Director: Ken Kwapis
Cast: Carroll Spinney, Jim Henson, Frank Oz, Dave Thomas
Have I Seen It Before?: That poor VHS copy we had never stood a chance. Smash cut to the 2000s, I find a copy wallowing quite unfairly in the five dollar DVD trough at the local Wal Mart. Watching it again, I was likely emotionally compromised, whether from being at a sensitive age, or having a normal amount of some substance pushing me along in that direction*.
Did I like it?: There is a tendency in children’s entertainment—especially feature films geared towards children—to eschew any sense of an auteur. The puppets of Sesame Street may have originated with Jim Henson, they were further refined by puppeteers like Frank Oz, Carroll Spinney, and Kevin Clash, and the program may have been nurtured through its first several decades by producer Joan Ganz Cooney. But I’ll be damned if I didn’t watch this film now, notice that a number of characters including Big Bird (Spinney) and Miss Finch** (Sally Kellerman) staring at the camera and expressing their frustration and bemusement, and couldn’t help but notice that director Ken Kwapis was forming the skills he would bring to bear twenty years later in the US version of The Office.
That, however, is only what I noticed on this particular viewing of the film. I’m brought back to it because of its pointedly cinematically literate. The film should have made 100 million in the box office, based soley on the notion of everyone’s favorite eight-foot-tall bird in the place of Cary Grant in that most famous sequence from North by Northwest (1959). Alas, it bombed and put the Children’s Television Workshop’s financial life in some jeopardy for the next few years.

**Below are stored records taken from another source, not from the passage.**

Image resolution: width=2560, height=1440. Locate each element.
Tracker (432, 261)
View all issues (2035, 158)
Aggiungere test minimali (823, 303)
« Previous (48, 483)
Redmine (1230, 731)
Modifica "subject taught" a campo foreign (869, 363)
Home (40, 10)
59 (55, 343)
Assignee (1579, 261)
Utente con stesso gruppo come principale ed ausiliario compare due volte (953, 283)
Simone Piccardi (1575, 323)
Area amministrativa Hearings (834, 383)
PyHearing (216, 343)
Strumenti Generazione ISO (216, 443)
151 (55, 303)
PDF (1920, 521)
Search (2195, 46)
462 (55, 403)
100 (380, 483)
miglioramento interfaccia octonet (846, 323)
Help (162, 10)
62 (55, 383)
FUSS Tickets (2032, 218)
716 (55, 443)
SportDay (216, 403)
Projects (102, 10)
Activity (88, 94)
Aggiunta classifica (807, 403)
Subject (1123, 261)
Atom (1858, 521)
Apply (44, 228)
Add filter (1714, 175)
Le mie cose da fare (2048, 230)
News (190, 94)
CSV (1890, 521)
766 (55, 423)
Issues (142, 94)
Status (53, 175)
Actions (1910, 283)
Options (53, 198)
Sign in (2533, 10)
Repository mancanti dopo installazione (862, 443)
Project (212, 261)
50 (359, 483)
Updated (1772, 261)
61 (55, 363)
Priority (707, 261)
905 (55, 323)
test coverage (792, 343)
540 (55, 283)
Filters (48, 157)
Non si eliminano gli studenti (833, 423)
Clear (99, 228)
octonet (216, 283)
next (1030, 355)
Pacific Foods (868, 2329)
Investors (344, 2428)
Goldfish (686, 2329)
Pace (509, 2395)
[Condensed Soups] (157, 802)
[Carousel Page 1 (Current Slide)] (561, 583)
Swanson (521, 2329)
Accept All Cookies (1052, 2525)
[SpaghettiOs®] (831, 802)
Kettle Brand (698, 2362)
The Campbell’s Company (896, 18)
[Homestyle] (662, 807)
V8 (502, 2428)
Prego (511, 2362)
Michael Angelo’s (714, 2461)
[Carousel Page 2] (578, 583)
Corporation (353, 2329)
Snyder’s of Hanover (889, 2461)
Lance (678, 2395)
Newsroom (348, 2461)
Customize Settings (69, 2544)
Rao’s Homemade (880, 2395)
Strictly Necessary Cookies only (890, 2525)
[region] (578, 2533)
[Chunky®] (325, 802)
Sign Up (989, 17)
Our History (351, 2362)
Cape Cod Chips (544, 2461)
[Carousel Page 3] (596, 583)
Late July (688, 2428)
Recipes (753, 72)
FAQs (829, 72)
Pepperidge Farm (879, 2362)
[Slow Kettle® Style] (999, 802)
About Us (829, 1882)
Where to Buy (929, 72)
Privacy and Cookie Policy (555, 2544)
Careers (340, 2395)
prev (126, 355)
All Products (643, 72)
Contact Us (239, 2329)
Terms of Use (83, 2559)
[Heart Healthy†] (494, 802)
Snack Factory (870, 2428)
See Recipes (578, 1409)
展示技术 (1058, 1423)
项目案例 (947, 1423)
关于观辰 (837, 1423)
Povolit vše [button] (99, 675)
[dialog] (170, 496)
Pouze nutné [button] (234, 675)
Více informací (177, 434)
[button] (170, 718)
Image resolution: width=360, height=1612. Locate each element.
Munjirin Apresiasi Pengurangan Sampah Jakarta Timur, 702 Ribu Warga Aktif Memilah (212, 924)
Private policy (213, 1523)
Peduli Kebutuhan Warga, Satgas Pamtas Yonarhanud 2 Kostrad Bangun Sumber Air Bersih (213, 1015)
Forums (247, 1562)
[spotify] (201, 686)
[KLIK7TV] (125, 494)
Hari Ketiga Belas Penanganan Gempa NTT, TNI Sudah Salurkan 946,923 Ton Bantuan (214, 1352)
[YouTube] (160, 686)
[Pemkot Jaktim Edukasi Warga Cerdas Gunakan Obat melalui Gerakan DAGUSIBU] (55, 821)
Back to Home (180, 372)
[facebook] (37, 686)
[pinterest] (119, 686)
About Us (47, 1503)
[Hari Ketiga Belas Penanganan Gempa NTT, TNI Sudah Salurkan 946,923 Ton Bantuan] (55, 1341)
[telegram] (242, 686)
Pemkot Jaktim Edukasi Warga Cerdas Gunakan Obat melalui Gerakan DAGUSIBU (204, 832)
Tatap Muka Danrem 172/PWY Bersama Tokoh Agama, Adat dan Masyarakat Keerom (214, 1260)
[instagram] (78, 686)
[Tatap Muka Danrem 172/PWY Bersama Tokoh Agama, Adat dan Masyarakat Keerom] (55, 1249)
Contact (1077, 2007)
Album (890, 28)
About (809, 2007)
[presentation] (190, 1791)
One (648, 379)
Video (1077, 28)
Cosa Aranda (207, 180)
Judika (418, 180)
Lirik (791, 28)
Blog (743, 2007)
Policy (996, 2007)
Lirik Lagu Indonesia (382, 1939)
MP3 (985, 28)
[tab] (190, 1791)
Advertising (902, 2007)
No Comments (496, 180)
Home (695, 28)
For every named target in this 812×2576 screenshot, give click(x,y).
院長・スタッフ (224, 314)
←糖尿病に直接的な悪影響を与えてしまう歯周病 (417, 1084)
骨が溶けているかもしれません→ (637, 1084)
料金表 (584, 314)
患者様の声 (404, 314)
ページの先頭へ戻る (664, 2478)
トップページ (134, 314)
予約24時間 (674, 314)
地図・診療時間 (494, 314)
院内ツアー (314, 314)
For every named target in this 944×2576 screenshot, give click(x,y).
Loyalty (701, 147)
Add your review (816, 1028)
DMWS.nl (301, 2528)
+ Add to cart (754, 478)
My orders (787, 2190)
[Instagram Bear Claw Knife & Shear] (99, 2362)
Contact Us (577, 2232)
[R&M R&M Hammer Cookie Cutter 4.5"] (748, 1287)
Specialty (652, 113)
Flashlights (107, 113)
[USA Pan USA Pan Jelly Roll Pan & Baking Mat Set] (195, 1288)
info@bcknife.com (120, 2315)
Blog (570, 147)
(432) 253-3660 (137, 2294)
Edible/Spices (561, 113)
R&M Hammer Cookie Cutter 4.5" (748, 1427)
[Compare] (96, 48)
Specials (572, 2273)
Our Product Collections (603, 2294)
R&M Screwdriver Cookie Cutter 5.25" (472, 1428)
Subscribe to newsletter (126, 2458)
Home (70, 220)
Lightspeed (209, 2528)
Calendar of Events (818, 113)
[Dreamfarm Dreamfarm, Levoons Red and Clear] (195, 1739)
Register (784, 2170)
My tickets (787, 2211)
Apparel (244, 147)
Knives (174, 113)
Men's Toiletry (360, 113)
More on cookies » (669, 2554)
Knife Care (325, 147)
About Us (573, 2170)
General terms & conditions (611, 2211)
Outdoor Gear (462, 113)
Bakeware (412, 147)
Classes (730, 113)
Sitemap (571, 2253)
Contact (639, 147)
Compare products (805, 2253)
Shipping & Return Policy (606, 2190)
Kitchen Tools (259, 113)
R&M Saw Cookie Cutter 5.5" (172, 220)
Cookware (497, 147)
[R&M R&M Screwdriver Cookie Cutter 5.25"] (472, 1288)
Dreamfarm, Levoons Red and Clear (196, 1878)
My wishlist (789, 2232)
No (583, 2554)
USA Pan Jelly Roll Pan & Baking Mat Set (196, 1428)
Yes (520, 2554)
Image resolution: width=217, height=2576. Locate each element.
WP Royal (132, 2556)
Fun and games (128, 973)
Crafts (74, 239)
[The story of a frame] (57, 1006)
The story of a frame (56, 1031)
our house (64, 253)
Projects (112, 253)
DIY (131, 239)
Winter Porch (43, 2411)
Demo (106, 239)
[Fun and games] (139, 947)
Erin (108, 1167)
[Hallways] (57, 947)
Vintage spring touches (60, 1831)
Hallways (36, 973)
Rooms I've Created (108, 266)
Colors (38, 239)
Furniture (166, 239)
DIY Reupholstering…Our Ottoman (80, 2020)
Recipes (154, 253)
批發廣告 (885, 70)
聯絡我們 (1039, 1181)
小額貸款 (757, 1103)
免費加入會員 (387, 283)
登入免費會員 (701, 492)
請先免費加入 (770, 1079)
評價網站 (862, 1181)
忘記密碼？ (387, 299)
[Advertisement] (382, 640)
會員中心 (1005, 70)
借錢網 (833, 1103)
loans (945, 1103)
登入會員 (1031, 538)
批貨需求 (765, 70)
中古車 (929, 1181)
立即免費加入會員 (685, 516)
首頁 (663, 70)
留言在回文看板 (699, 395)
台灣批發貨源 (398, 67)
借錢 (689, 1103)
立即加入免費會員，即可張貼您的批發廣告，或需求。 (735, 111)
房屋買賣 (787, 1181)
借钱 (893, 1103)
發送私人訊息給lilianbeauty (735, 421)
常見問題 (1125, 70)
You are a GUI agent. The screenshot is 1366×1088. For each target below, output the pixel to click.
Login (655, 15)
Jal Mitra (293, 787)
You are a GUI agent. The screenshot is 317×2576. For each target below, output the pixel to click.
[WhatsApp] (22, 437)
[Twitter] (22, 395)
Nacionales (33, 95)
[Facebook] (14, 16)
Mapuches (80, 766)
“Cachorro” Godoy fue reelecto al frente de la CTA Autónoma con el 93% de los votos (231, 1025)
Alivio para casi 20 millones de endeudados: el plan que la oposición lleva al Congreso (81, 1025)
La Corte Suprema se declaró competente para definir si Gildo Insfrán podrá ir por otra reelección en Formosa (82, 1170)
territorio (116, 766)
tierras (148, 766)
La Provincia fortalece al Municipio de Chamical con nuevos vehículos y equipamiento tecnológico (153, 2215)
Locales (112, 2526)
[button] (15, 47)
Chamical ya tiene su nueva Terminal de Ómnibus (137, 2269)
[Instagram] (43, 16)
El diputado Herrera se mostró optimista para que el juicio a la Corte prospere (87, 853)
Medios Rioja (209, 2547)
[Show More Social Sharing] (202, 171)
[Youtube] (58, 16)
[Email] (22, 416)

It is fast paced—naturally to keep pace with a child’s waning attention, even in the 1980s—but never deigns to skip over real peril or stakes for the characters. The wants and needs of Big Bird that send him through the story are real, and he comes through the process having changed, realizing all the family he really needs or wants are at Sesame Street. At the same time, Sesame Street’s selfless, almost unconscious, collective efforts to jump into action to find him are enough to send this reviewer to a point where faith in humanity may not be the craziest idea in the world.
With human society feeling like it might just possibly crumble or snap, I think we all may need to give this one a whirl in the DVD player again.
*Is this the first piece of writing about Sesame Street that alludes to the use of marijuana? Surely not…
**Every time I hear a mournful wail of that name, I am reminded that such calls became synonymous with “Oh no!” in my house for several years.